_PROBLEM_
Reproduce the entries that follow precisely, setting aside any images.

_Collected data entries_

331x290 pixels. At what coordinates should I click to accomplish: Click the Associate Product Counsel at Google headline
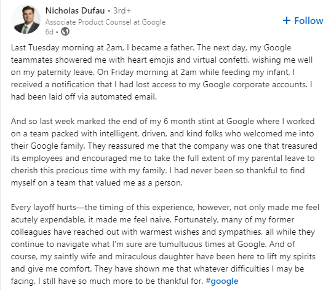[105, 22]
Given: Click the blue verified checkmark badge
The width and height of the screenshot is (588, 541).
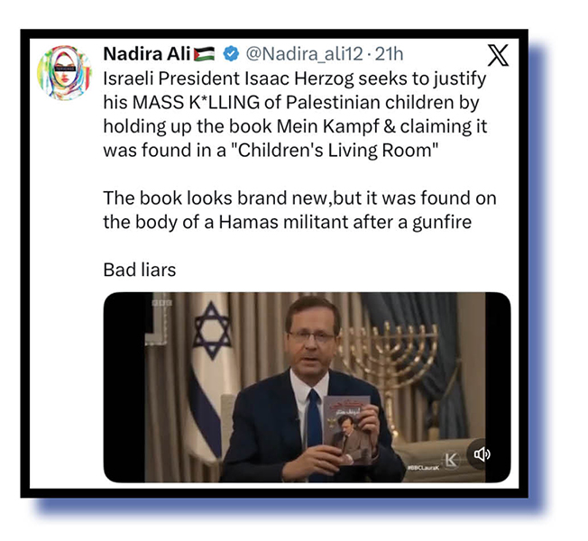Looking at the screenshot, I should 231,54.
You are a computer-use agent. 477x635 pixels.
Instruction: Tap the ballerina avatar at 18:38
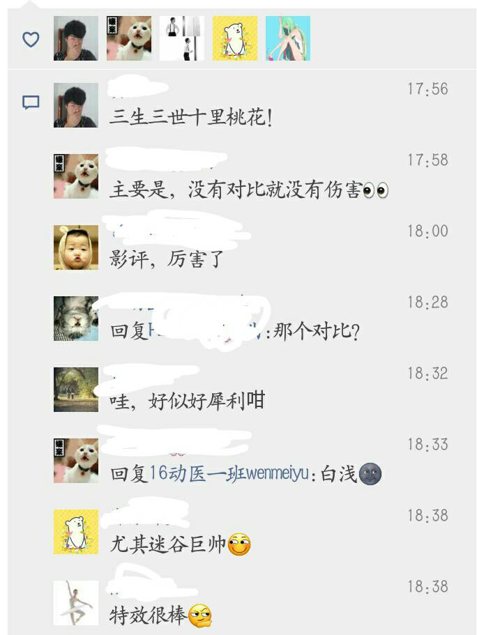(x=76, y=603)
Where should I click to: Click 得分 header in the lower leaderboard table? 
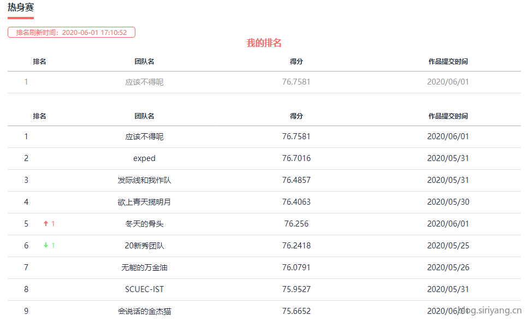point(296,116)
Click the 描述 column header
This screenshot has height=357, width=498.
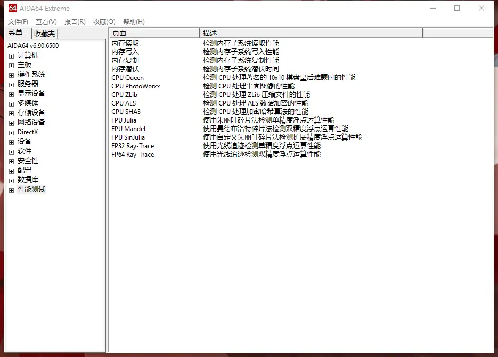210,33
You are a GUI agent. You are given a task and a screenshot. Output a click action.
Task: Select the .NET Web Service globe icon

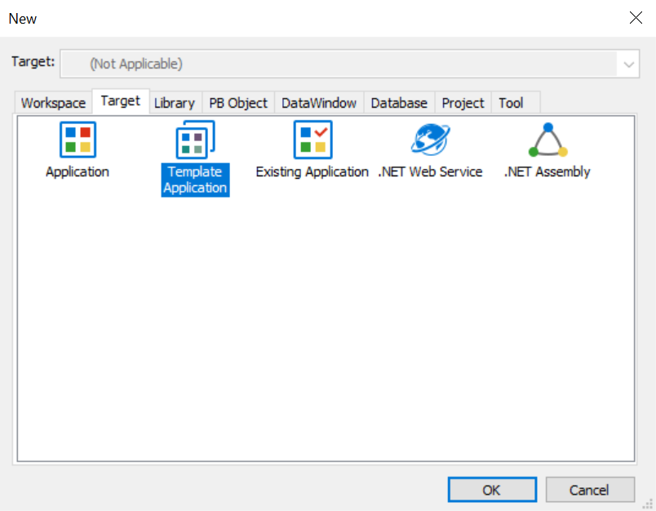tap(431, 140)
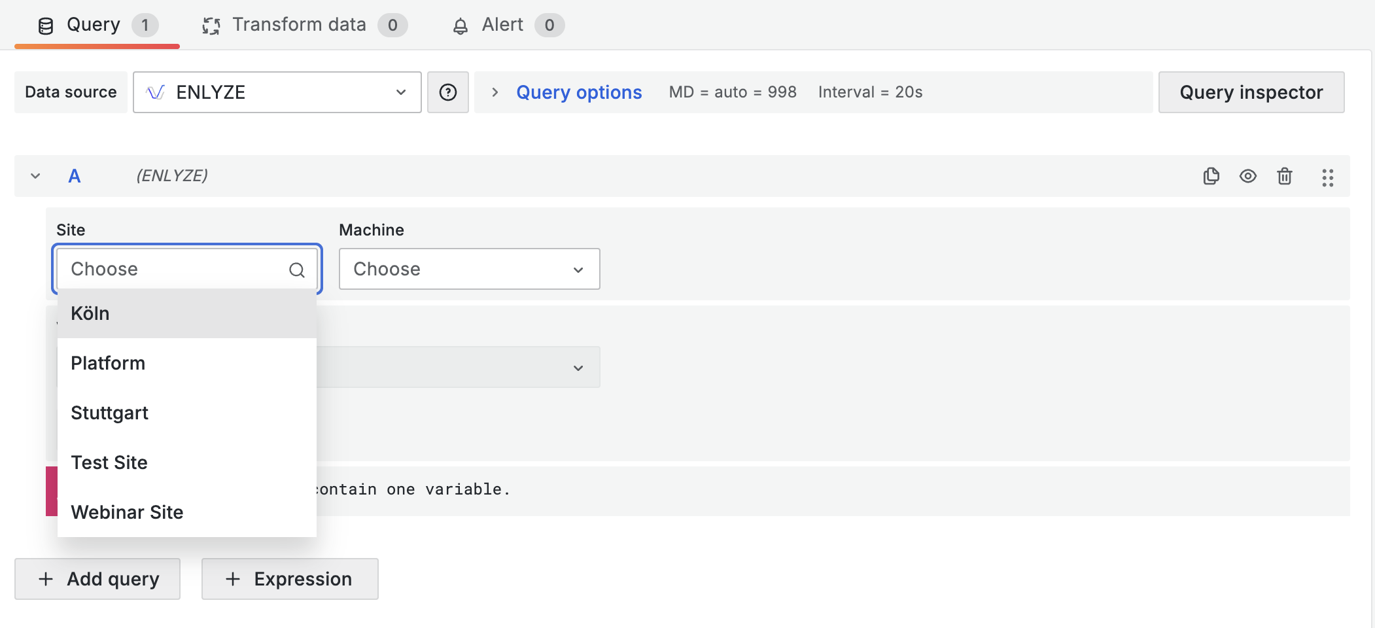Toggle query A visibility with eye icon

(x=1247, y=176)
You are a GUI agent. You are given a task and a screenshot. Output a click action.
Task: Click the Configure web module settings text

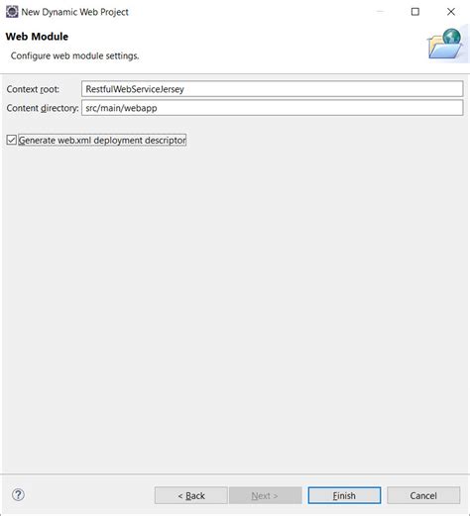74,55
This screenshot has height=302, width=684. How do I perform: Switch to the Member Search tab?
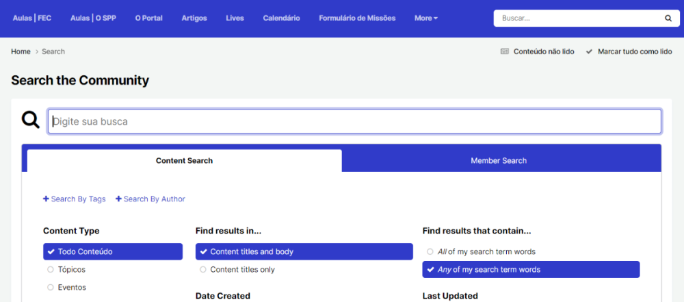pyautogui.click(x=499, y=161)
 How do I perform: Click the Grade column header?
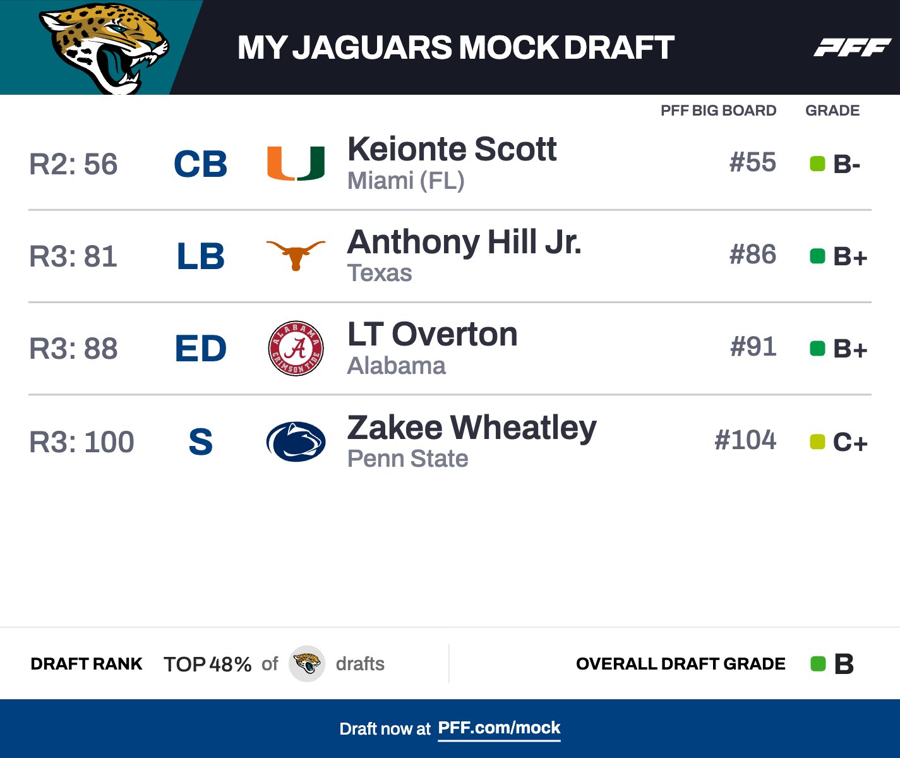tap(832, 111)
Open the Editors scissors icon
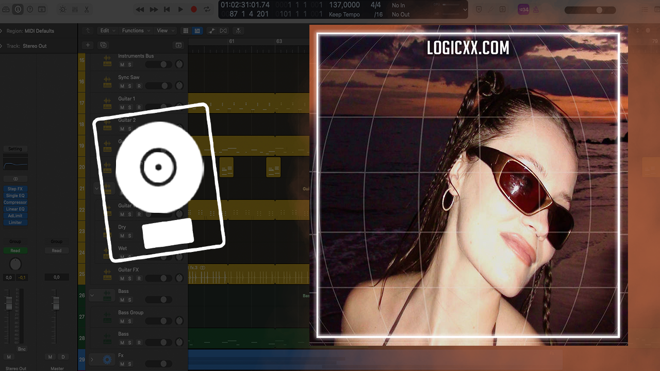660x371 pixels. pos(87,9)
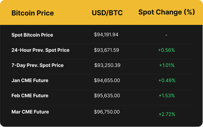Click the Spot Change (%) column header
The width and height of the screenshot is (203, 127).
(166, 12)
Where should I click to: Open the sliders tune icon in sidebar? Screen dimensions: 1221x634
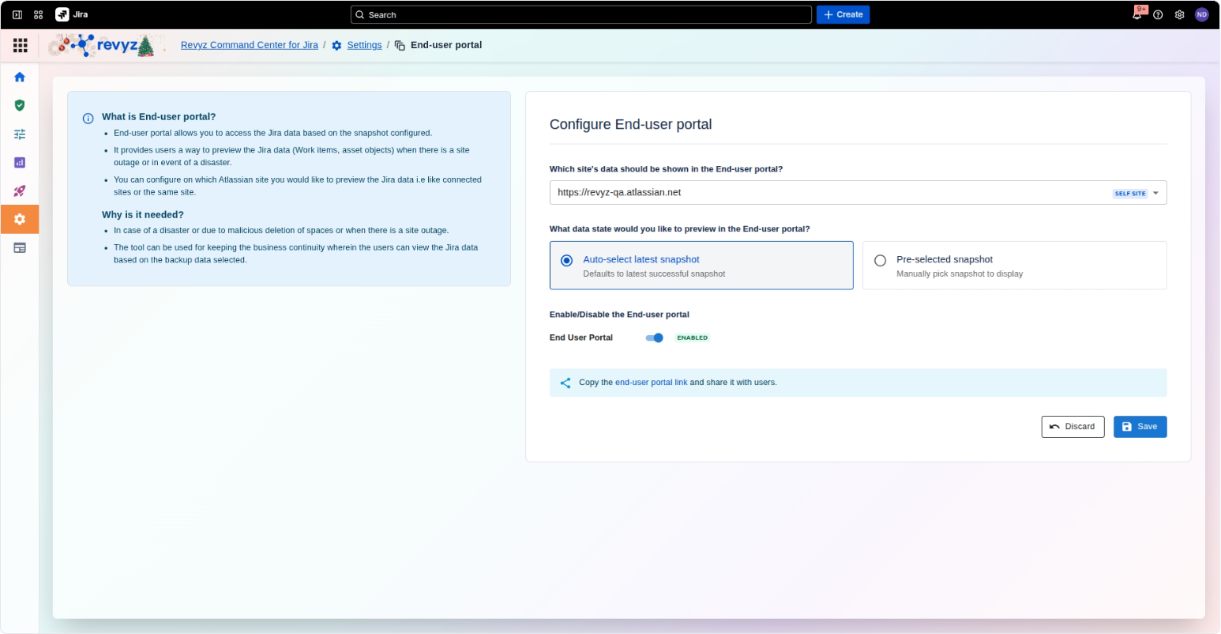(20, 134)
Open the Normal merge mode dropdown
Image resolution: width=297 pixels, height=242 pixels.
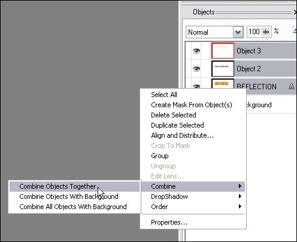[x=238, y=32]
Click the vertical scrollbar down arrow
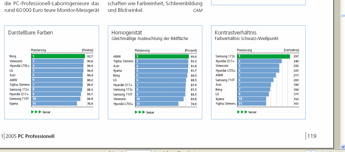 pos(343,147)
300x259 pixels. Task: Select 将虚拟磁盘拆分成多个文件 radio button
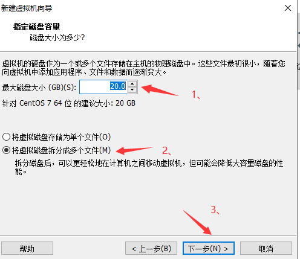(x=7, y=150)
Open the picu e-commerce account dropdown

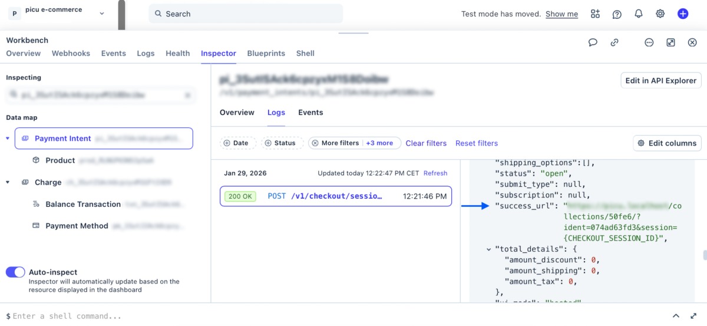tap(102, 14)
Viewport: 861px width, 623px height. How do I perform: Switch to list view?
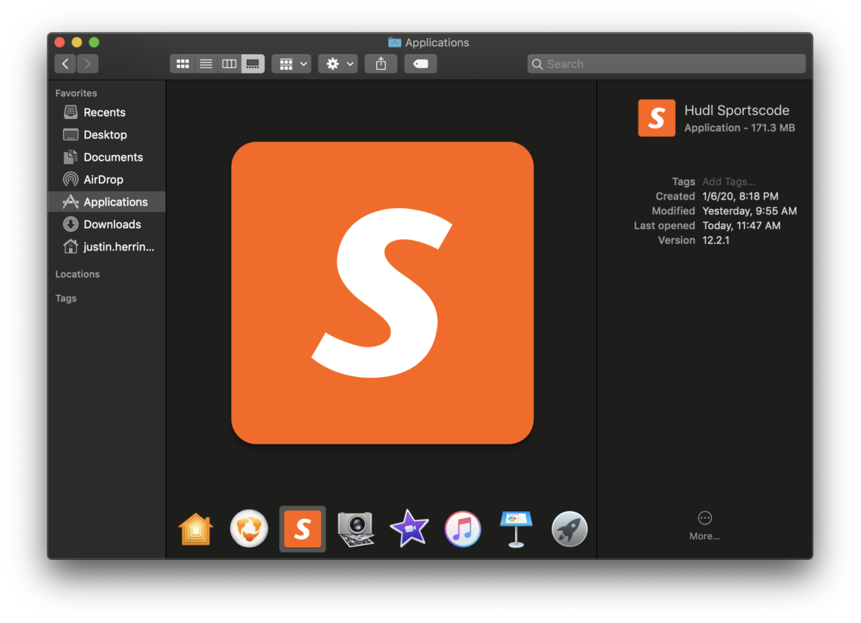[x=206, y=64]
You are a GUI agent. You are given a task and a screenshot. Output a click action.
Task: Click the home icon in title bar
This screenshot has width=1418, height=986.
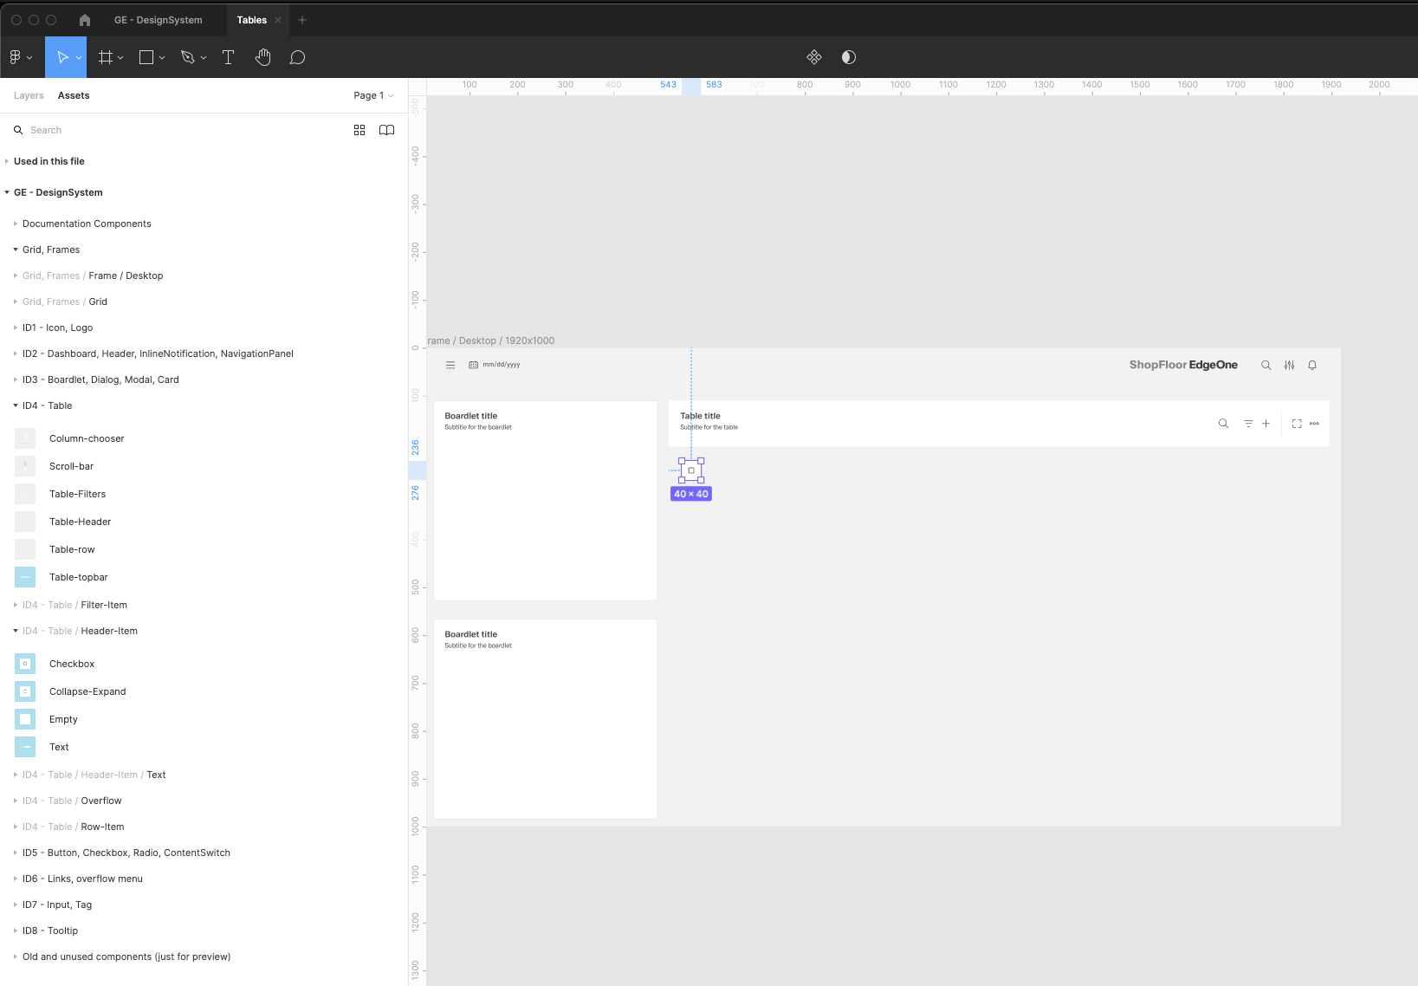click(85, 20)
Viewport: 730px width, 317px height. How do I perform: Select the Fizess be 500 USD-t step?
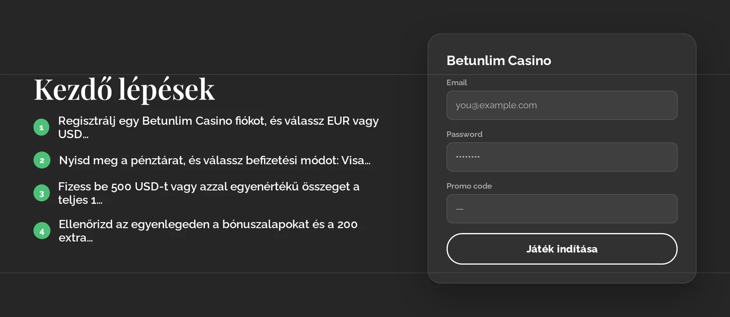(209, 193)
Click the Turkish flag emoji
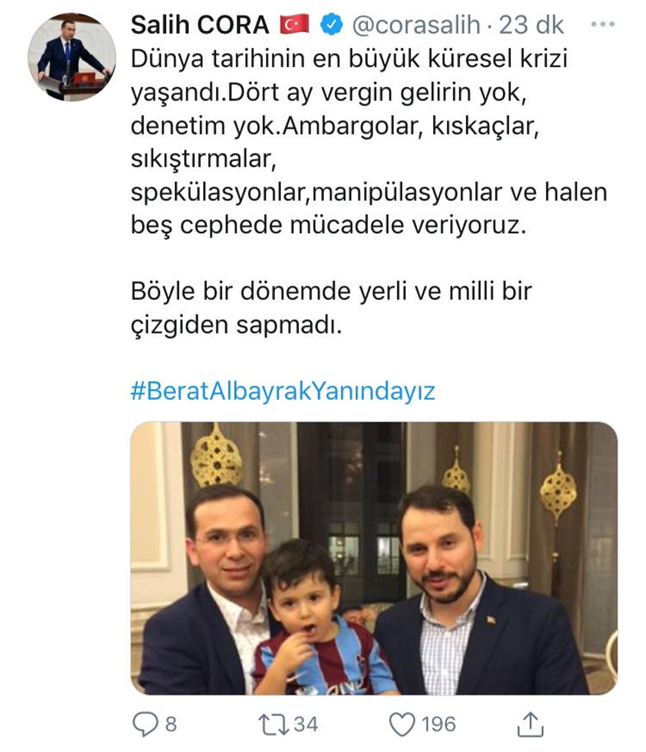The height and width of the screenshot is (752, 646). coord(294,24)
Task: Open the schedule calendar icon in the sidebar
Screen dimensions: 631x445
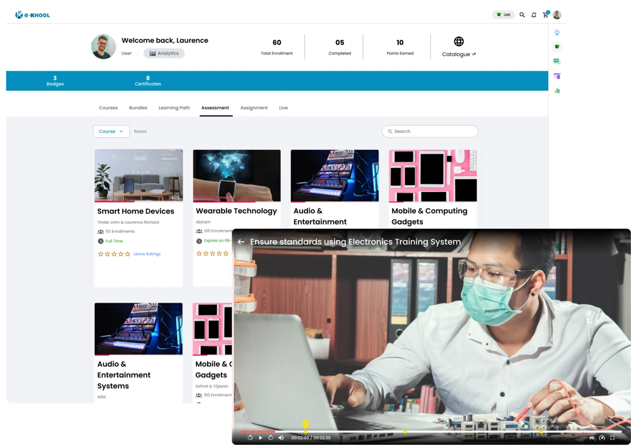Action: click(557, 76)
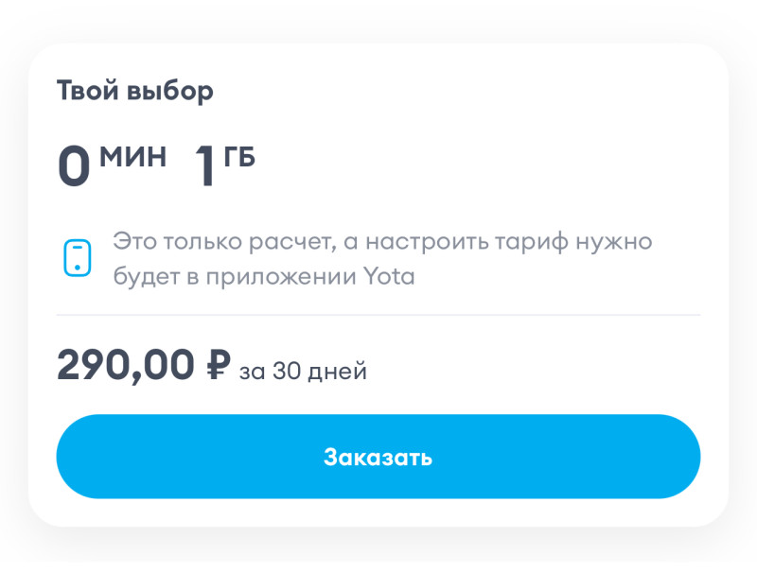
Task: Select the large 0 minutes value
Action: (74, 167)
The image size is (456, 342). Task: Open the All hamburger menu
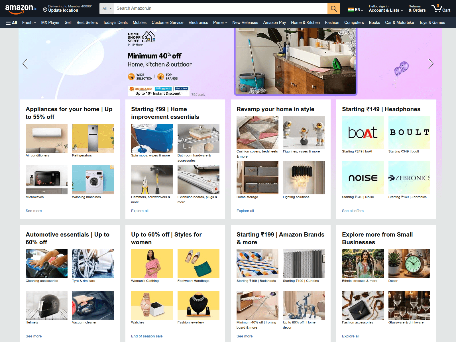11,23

_RESULT BELOW_
331x290 pixels. At what coordinates should I click to accomplish: Click the Associate Product Counsel at Google headline
[105, 22]
Given: Click the blue verified checkmark badge
The width and height of the screenshot is (588, 541).
Looking at the screenshot, I should 231,54.
You are a computer-use agent. 477x635 pixels.
Instruction: Tap the ballerina avatar at 18:38
(x=76, y=603)
Where should I click to: Click 得分 header in the lower leaderboard table? 
point(296,116)
Click the 描述 column header
This screenshot has height=357, width=498.
210,33
You are a GUI agent. You are given a task and a screenshot. Output a click action.
Task: Select the .NET Web Service globe icon

tap(431, 140)
Toggle query A visibility with eye icon

(x=1247, y=176)
You are a GUI agent. You are given a task and a screenshot. Output a click action.
Task: Click the Configure web module settings text

74,55
This screenshot has height=302, width=684. How do I perform: Switch to the Member Search tab?
pyautogui.click(x=499, y=161)
 How do I perform: Click the Grade column header?
tap(832, 111)
Open the Editors scissors icon
660x371 pixels. pos(87,9)
Click the Spot Change (%) column header
The width and height of the screenshot is (203, 127).
(166, 12)
Where should I click to: Open the sliders tune icon in sidebar? Screen dimensions: 1221x634
(20, 134)
Open the Normal merge mode dropdown
Image resolution: width=297 pixels, height=242 pixels.
[x=238, y=32]
Click the vertical scrollbar down arrow
 pos(343,147)
300x259 pixels. Task: Select 将虚拟磁盘拆分成多个文件 radio button
(x=7, y=150)
Open the picu e-commerce account dropdown

tap(102, 14)
Viewport: 861px width, 623px height. How do I perform: Switch to list view?
[x=206, y=64]
You are a GUI agent. You are given a task and a screenshot. Output a click action.
Task: Click the home icon in title bar
This screenshot has width=1418, height=986.
click(85, 20)
Viewport: 730px width, 317px height. How do I perform: Select the Fizess be 500 USD-t step?
(209, 193)
Click the Turkish flag emoji
The height and width of the screenshot is (752, 646). coord(294,24)
Task: Open the schedule calendar icon in the sidebar
Screen dimensions: 631x445
Action: click(557, 76)
Task: Select the large 0 minutes value
Action: (74, 167)
The image size is (456, 342). Task: Open the All hamburger menu
11,23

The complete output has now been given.